The Premier League has had some outstanding defensive midfielders in its history, from tough-tackling midfield generals to deep-lying conductors at the base of the midfield.

Midfielders are categorised now more than ever before with the days of expected box-to-box influence replaced by more specialist roles. Defensive midfielders are among the most fundamental parts of a successful team, tasked with screening the defence and serving as a conduit from back to front.

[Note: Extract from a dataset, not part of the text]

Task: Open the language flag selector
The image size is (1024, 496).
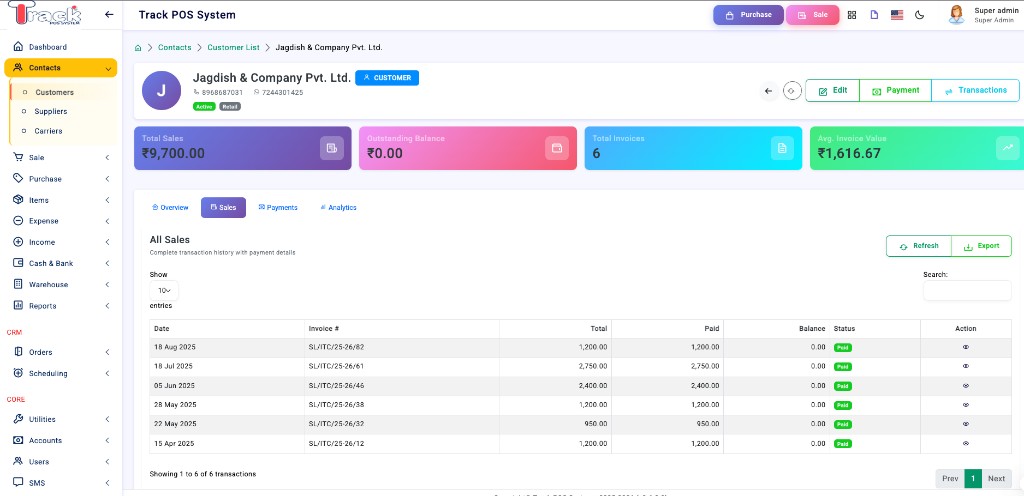Action: coord(897,15)
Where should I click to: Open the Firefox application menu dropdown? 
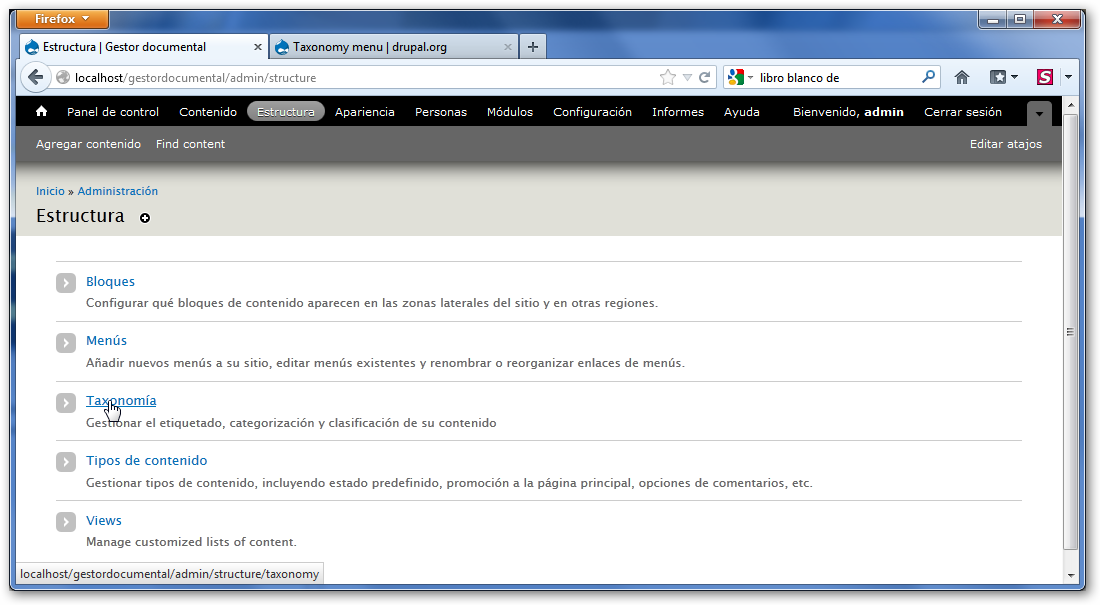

We’ve decided to look back at some of the division’s greatest defensive midfielders, a collection of stars who stamped their authority on Premier League pitches.

Roy Keane

Roy Keane has said himself that the defensive midfielder is a modern concept, with the Irishman at home in an era where central midfielders were required to do it all and 4-4-2 was the go-to shape for sides.

Keane could, and did, do it all. The former Manchester United midfielder was ferocious in the challenge, made his side tick and powered forward into the opposition box when the time was right. The defining characteristics of his games were defensive however, as he snarled into tackles, demanded the best from those around him and set standards for effort and commitment.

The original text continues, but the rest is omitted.